• Document section:

A Problem Dealing with putting balls in bin and Expected Value - possible wrong answer

Question

Please consider the problem below. Is my answer correct. If is not correct then where did I go wrong?
Problem:
You keep tossing balls into $n$ bins until one of the bins has two balls. For each toss there is a $\frac{1}{n}$ probability that the ball you toss lands in any one of the bins. What is the expected number of tosses?

• Exercise goal:
Transcribe the part of the balls-in-bins question starting at "A Problem Dealing" and ending at "number of tosses?".

• Data rows:
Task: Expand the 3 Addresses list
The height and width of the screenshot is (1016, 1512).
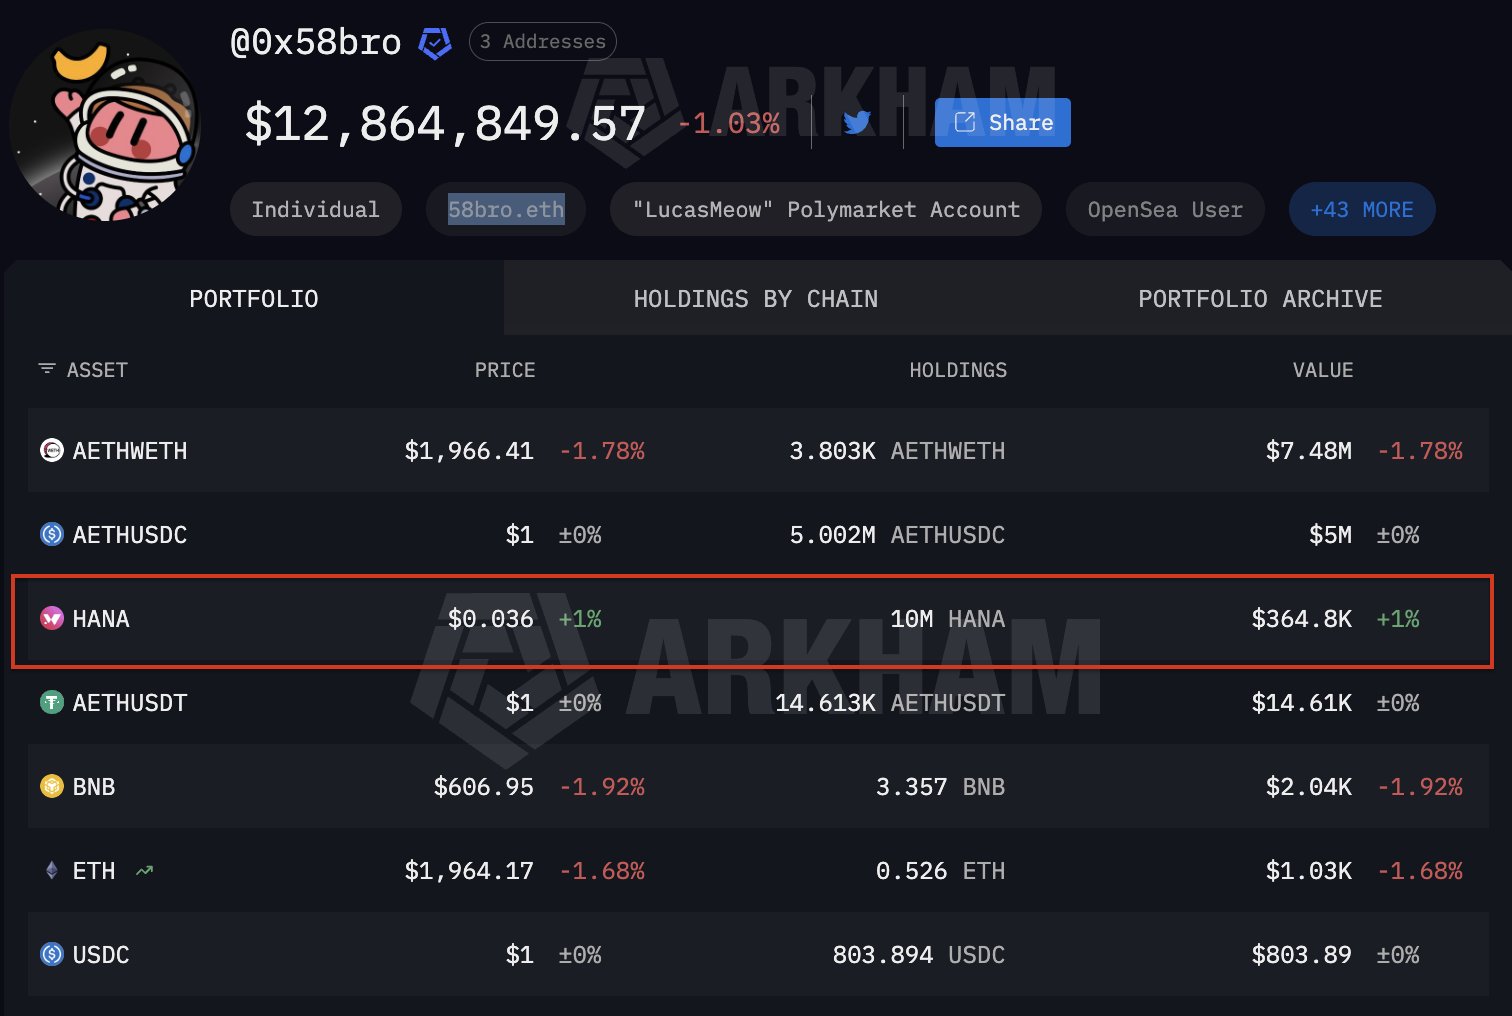Action: (x=542, y=42)
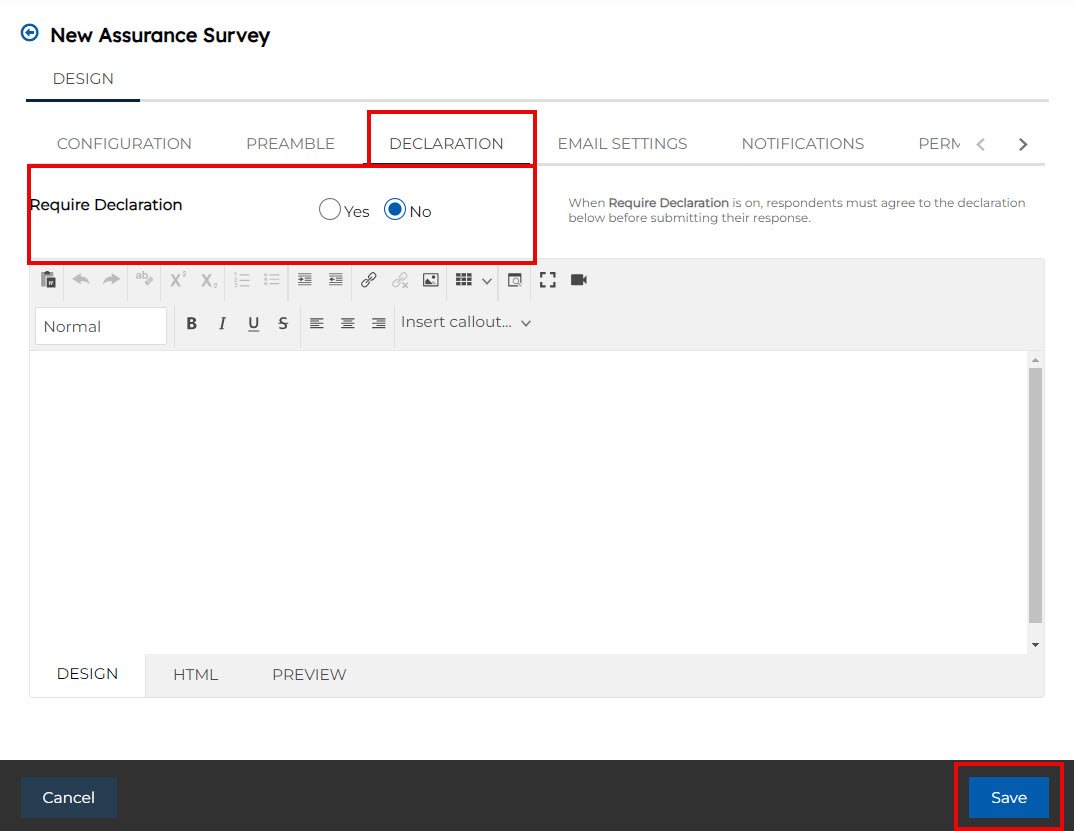This screenshot has height=831, width=1074.
Task: Open the Normal paragraph style dropdown
Action: coord(100,326)
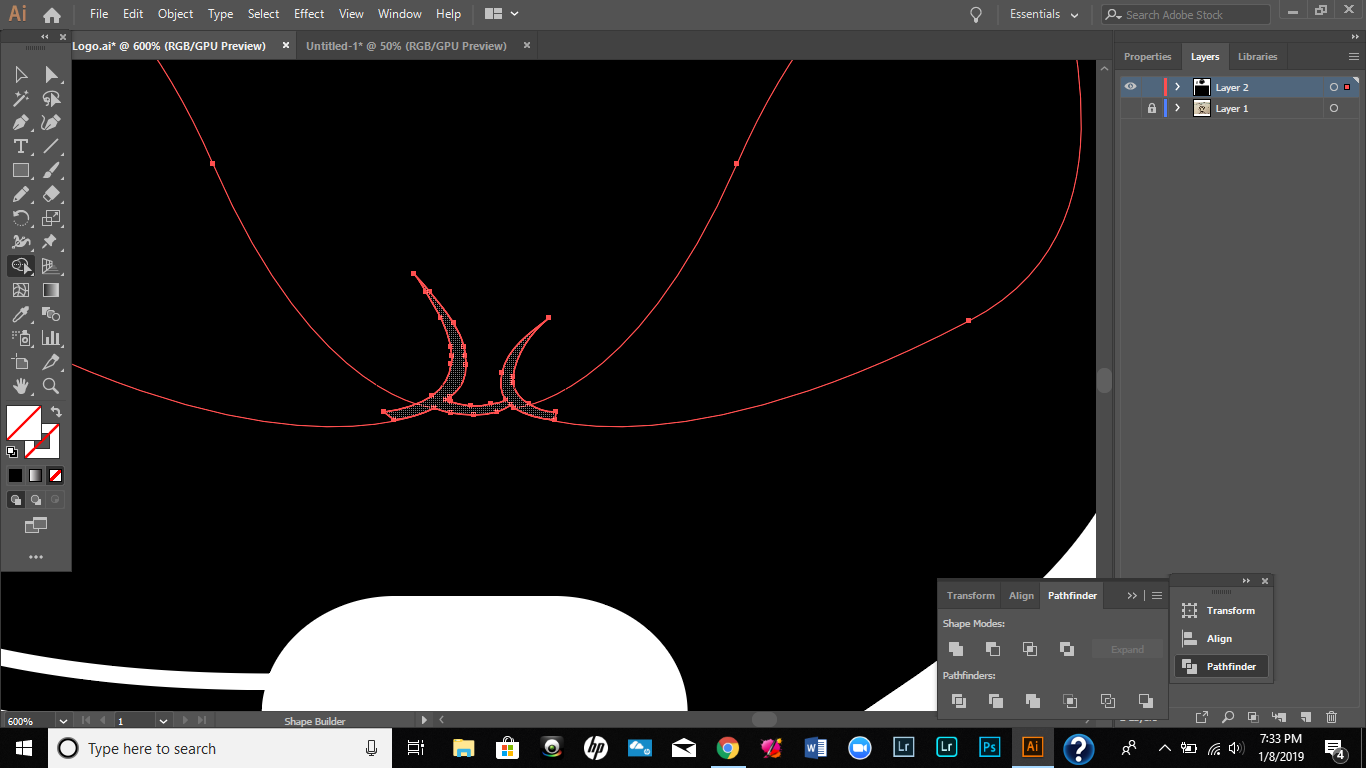The width and height of the screenshot is (1366, 768).
Task: Open the Object menu
Action: pos(175,13)
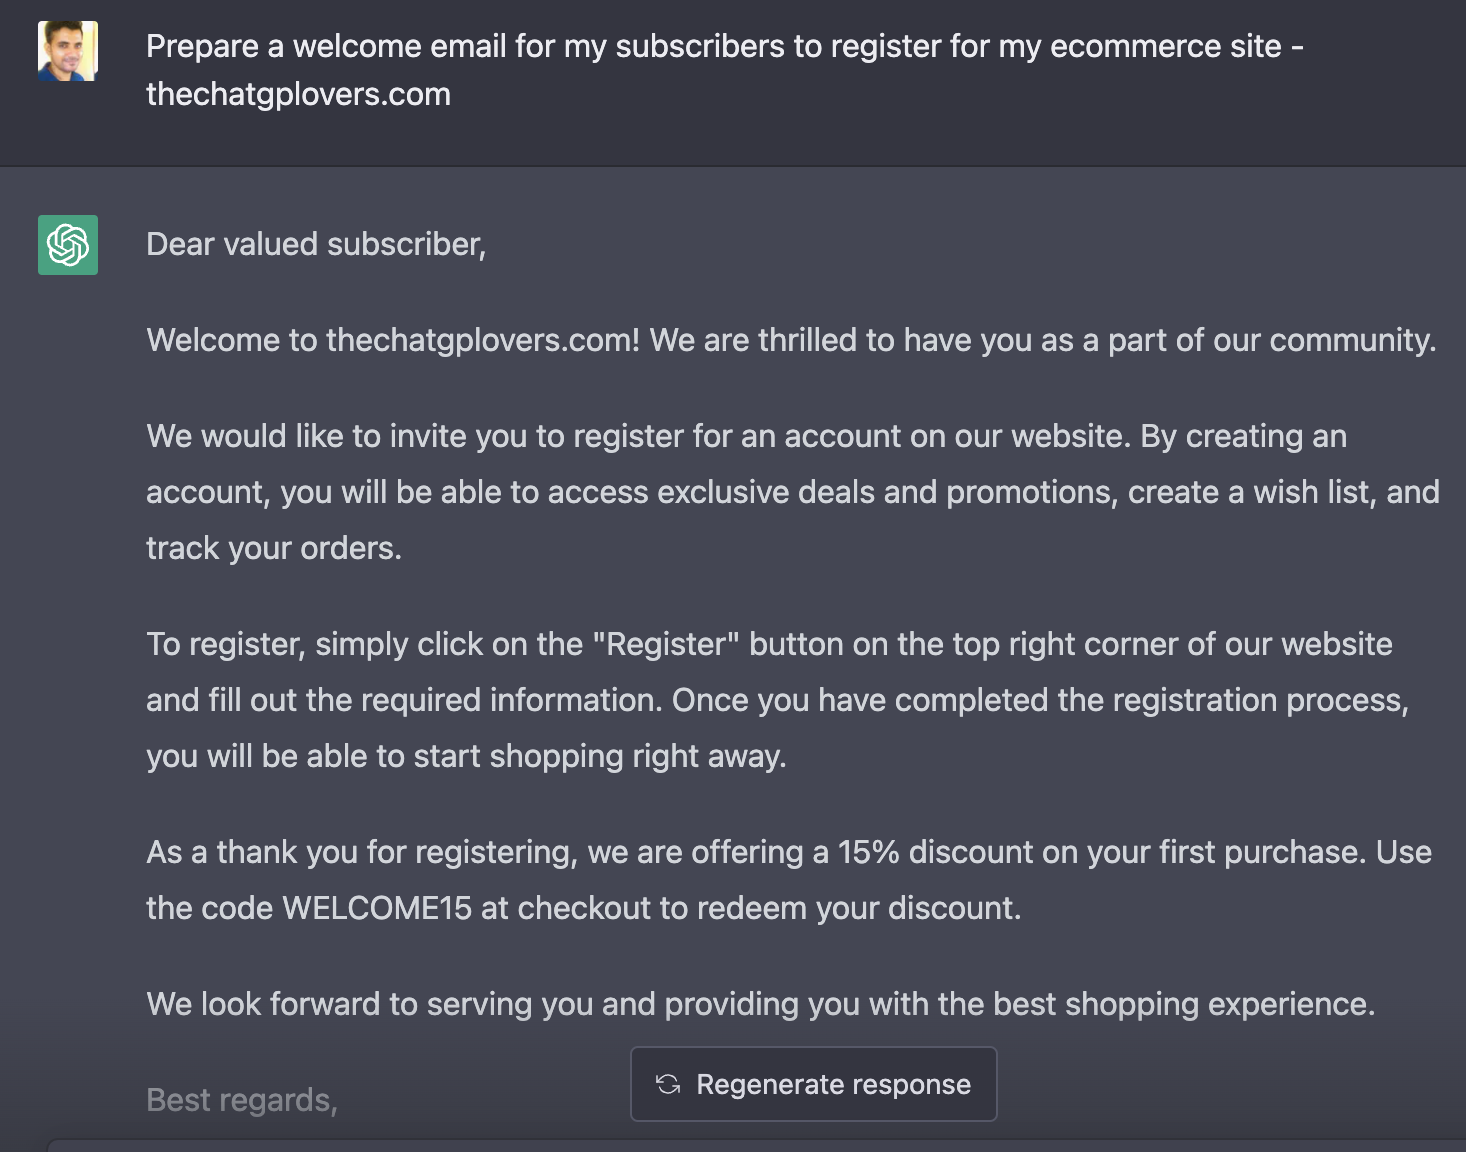Click the ChatGPT logo icon
This screenshot has width=1466, height=1152.
pyautogui.click(x=68, y=245)
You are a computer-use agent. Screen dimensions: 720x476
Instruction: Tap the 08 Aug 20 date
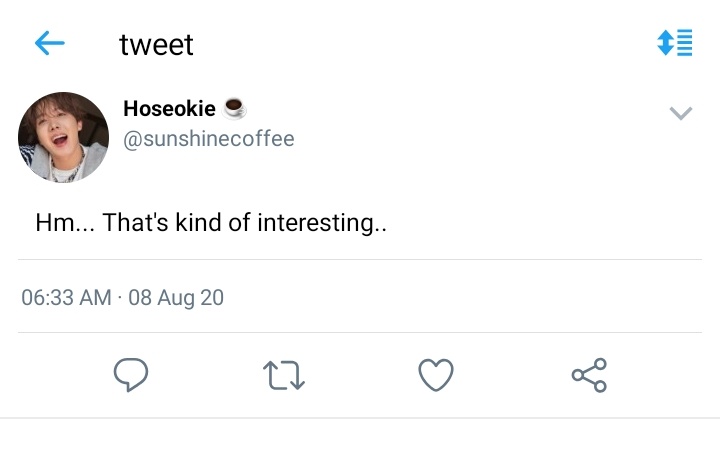[x=176, y=297]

• Answer in full:
A Problem Dealing with putting balls in bin and Expected Value - possible wrong answer

Question

Please consider the problem below. Is my answer correct. If is not correct then where did I go wrong?
Problem:
You keep tossing balls into $n$ bins until one of the bins has two balls. For each toss there is a $\frac{1}{n}$ probability that the ball you toss lands in any one of the bins. What is the expected number of tosses?